Whiteboard Blog Series: AI for IT and Anomaly Detection in Networks

Every network is different yet comprised of similar components. We all use the same protocols but our user, application and device fingerprints are unique to each and every organization. This constitutes a big challenge for anomaly detection performed by a widely deployed platform. No single model fits all. The fundamental question is then, what is anomalous? A burst in traffic or spike in WLAN association failures may fall outside of some standard deviation, but is that considered neutral or bad? To answer this question more context and feature engineering are required. However, we must remember that the desired outcome involves identifying the root cause and empowering an entity to move forward with an interactive, automated or autonomous fix.

Figure 2.0 Evolution of methods and tooling for anomaly detection.

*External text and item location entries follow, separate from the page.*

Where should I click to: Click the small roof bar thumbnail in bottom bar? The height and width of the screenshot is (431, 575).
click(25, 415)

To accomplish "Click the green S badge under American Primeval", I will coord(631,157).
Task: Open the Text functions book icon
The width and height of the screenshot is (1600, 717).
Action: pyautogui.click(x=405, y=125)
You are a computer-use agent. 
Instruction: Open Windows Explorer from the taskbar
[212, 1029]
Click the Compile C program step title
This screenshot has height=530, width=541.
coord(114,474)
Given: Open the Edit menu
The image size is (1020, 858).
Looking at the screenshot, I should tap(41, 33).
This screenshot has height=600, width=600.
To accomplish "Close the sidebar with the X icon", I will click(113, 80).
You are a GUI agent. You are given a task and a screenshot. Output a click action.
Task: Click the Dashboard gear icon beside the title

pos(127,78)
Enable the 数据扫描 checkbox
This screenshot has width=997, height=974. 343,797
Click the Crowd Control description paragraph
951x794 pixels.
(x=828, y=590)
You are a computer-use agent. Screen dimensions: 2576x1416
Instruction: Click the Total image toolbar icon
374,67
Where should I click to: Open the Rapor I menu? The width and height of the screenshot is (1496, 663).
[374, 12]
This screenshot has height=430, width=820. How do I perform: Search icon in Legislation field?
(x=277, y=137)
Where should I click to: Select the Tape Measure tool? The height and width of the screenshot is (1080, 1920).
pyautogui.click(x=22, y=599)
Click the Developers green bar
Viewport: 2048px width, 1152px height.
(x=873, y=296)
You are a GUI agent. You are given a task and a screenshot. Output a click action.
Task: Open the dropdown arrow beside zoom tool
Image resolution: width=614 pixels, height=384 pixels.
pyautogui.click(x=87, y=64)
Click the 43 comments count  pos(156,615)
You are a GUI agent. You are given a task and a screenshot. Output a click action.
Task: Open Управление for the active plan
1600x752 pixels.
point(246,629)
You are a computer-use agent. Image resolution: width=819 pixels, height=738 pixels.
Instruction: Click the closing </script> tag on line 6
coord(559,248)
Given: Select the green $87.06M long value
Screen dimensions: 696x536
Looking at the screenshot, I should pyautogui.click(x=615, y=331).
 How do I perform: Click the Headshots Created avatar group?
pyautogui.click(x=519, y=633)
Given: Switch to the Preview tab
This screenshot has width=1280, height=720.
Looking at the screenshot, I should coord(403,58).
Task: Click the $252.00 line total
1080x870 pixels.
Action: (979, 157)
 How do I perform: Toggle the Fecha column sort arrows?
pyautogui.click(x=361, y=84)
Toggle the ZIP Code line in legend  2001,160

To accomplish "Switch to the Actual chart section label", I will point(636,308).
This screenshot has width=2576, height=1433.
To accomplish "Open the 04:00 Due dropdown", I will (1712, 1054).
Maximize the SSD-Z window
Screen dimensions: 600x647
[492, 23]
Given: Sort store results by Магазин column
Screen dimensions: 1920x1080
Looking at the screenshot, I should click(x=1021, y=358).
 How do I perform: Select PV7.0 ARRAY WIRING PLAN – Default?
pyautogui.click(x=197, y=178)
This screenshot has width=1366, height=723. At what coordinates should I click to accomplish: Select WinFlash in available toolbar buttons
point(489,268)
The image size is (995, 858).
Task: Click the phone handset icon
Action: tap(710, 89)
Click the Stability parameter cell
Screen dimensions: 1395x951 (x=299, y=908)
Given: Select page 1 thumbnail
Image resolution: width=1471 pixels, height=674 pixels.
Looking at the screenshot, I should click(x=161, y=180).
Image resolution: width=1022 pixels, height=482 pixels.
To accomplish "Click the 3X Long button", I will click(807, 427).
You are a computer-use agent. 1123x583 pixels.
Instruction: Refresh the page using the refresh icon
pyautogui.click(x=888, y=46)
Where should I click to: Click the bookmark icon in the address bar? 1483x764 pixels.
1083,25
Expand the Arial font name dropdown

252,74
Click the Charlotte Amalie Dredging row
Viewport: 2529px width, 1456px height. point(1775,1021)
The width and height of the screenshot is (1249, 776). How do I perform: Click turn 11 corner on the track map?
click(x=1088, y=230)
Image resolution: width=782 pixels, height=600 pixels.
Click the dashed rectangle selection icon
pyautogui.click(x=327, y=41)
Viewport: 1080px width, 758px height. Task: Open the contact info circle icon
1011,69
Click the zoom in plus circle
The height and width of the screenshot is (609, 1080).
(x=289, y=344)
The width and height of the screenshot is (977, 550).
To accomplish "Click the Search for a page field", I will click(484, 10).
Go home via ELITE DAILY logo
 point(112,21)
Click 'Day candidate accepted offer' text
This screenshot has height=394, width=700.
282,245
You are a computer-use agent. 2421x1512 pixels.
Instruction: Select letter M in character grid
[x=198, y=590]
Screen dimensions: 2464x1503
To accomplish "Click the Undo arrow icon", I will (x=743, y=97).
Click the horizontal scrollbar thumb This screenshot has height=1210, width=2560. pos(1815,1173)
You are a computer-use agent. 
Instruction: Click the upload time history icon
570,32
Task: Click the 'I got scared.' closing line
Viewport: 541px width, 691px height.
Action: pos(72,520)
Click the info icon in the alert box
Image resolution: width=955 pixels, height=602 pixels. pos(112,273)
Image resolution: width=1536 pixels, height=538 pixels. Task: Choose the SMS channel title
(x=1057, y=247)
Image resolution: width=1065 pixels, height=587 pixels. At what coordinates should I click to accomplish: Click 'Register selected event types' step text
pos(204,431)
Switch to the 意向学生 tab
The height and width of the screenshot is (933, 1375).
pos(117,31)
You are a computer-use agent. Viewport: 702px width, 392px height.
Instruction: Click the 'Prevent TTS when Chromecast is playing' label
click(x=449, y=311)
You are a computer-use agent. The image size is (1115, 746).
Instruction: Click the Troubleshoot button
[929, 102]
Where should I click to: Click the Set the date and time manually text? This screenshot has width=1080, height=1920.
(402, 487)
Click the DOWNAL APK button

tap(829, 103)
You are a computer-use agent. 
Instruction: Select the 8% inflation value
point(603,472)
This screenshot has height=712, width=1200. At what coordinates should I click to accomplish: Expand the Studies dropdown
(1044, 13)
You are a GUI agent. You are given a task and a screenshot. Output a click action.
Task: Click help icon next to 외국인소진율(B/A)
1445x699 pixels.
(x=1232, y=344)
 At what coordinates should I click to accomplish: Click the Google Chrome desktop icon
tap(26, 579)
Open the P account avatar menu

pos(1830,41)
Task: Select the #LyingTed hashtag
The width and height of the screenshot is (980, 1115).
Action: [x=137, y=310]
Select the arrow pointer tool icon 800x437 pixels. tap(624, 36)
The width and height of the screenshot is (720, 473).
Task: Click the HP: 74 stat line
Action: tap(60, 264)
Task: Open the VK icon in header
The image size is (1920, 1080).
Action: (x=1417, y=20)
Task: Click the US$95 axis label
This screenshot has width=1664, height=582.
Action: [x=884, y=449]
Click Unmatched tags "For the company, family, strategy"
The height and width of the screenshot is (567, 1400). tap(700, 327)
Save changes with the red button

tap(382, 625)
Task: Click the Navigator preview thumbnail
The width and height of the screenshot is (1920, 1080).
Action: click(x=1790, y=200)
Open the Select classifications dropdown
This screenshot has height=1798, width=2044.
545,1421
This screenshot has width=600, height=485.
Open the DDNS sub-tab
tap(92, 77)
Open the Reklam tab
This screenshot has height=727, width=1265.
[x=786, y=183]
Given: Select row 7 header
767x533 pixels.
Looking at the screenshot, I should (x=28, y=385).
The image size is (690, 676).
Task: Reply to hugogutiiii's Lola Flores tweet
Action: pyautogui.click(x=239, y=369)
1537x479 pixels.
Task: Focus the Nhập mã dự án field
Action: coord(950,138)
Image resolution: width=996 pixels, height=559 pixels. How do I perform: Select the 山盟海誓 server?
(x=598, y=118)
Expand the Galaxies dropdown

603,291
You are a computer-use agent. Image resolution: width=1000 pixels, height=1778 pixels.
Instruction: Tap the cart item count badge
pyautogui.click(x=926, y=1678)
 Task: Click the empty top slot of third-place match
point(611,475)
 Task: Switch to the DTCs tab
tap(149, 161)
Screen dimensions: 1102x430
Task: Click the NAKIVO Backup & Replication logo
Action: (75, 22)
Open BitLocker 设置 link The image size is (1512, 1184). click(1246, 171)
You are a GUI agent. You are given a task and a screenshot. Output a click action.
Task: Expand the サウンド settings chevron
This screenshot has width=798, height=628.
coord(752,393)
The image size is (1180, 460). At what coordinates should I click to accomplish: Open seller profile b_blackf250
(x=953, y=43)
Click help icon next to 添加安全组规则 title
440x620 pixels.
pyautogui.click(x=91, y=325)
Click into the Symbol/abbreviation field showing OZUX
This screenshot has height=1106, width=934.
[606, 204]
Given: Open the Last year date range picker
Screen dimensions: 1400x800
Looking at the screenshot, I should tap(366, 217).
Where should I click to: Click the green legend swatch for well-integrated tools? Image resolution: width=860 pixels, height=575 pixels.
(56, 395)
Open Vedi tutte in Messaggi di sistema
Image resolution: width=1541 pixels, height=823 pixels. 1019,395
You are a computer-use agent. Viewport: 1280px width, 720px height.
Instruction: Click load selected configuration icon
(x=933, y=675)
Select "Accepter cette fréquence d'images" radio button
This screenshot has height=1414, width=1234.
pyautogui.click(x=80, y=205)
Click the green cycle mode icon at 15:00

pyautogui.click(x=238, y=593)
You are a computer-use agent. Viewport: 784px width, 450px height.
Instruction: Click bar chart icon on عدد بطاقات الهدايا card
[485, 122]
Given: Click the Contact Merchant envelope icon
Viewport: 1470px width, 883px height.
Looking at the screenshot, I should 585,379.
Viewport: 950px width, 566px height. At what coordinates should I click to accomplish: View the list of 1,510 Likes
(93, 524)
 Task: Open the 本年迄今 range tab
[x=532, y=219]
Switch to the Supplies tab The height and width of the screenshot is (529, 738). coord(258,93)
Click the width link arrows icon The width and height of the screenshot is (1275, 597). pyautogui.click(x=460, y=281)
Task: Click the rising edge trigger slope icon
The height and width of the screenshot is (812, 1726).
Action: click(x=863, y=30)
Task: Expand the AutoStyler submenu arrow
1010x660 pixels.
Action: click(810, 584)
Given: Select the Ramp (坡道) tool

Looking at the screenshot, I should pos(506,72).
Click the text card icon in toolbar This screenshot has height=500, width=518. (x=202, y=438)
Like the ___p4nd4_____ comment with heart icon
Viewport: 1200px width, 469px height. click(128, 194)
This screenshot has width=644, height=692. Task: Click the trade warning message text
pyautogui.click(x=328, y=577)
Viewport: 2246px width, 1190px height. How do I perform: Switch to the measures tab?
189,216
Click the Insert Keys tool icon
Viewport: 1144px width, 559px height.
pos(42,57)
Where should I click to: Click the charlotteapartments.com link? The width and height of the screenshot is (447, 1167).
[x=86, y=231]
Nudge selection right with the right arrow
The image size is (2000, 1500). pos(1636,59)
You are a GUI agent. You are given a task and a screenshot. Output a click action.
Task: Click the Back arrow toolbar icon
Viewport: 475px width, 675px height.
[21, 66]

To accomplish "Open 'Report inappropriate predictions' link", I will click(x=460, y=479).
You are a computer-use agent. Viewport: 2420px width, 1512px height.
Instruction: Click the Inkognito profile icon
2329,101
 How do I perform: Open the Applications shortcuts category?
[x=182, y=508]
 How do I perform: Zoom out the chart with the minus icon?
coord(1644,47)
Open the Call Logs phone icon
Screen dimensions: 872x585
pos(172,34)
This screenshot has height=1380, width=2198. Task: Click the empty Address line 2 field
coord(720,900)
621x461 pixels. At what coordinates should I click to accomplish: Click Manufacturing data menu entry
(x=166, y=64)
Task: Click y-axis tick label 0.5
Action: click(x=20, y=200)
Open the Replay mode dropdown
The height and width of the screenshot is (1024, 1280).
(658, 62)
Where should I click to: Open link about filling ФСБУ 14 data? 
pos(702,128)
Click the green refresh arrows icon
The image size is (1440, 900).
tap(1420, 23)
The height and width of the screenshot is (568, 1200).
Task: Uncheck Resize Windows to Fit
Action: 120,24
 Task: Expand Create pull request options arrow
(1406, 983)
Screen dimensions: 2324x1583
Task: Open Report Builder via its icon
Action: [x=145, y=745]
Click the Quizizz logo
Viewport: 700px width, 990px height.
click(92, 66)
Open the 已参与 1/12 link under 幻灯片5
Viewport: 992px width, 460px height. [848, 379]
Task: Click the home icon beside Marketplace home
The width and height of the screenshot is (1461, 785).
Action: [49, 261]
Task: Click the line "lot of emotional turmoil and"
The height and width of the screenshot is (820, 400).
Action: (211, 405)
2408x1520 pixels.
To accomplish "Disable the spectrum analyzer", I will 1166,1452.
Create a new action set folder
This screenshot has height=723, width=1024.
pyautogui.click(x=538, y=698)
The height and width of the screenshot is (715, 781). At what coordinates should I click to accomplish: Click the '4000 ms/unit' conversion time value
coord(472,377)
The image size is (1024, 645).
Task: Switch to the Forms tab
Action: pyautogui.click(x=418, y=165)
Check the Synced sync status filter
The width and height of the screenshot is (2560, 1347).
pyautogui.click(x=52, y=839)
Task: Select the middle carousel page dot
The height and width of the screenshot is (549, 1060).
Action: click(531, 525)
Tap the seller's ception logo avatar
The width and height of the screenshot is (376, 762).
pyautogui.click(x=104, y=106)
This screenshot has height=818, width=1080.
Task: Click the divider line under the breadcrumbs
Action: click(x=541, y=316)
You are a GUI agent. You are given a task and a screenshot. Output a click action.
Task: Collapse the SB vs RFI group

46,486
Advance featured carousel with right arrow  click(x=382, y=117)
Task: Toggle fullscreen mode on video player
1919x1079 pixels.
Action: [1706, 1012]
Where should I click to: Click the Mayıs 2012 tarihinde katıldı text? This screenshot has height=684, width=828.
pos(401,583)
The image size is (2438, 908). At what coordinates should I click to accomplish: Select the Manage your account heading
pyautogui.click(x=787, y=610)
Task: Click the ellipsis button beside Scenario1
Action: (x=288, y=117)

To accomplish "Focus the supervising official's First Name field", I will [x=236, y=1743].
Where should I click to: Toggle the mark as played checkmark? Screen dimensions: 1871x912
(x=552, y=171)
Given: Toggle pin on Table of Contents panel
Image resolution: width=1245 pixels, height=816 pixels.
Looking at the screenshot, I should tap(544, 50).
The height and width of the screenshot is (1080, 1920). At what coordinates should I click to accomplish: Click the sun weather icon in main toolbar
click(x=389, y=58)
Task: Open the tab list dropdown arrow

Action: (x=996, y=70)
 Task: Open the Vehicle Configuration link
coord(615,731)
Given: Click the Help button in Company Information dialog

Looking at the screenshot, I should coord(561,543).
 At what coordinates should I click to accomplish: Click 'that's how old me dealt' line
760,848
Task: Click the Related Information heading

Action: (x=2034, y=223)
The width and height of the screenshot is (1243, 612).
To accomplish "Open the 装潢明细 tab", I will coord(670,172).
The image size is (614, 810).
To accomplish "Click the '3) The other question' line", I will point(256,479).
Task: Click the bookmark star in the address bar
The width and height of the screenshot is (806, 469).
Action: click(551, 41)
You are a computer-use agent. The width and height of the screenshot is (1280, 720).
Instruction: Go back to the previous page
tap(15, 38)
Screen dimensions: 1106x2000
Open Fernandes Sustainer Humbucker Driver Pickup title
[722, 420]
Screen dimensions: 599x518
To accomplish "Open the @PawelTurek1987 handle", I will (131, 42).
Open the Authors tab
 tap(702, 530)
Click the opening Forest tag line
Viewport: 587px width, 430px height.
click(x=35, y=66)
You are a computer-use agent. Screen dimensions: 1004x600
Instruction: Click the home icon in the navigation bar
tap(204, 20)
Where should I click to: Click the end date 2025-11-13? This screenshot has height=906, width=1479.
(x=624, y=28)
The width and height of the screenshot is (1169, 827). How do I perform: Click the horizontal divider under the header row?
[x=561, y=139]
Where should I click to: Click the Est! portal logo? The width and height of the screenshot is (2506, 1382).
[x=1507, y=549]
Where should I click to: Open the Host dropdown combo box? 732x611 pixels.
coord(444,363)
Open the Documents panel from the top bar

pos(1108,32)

Marvis, the AI entity powering the Mist platform, has evolved through multiple iterations of its anomaly detection engine (Figure 2.0). What started out using a basic technique called moving average, has evolved through the use of ARIMA (autoregressive integrated moving average), to its current version 3.0 which leverages LSTM (long-short term memory) RNN (recurrent neural networks). In it, a unique model is built per customer site using deep learning techniques that allow for predictions to be made from sequences of time-series data (even when there are cyclical or seasonal gaps). By employing a unique model per customer, the learned baseline is highly accurate and although computationally expensive, it only needs to be retrained when predictions consistently fall outside of a predetermined deviation. This autonomous internal workflow is adaptive and a closed-loop which results in the platform performing continuous and autonomous learning. This alone imparts real value to network operators, but we still want to go further and find the root cause of the anomaly.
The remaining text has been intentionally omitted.